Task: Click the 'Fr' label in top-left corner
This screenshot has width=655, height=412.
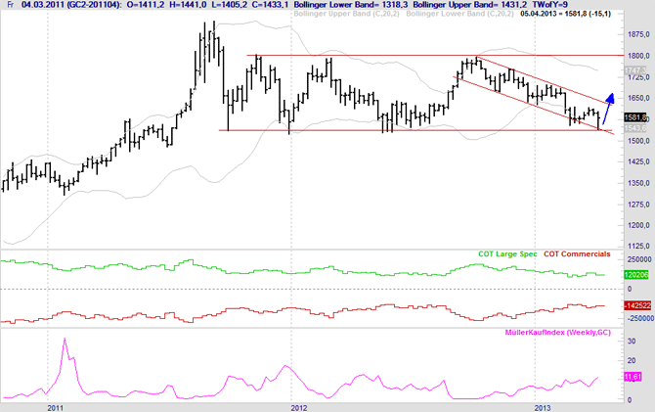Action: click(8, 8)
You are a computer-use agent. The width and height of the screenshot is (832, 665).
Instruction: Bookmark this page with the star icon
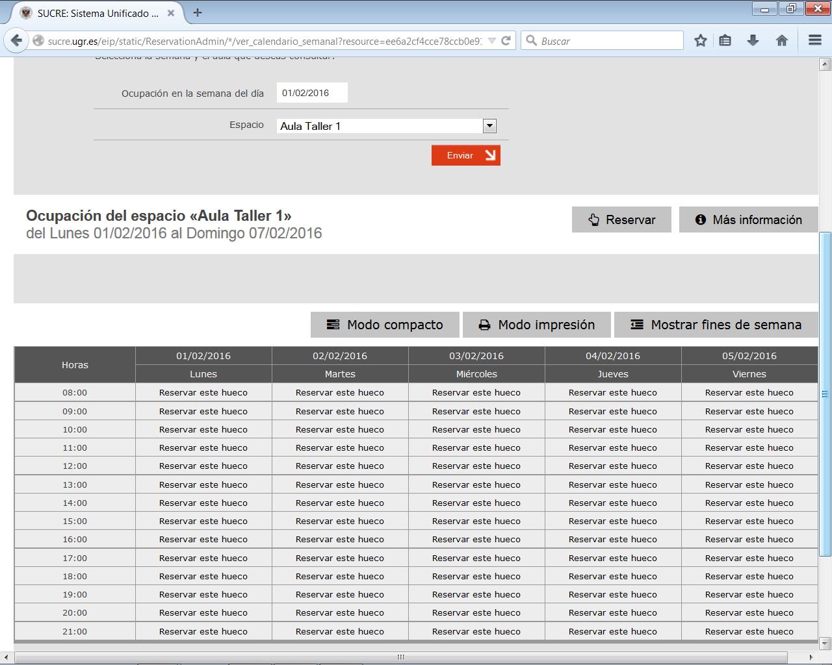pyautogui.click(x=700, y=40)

Exercise objective:
Retype only the lines above from the one with "Instruction: Bookmark this" through the last, both ends included, keeping every picture out of the copy.

Answer space:
Instruction: Bookmark this page with the star icon
pyautogui.click(x=700, y=40)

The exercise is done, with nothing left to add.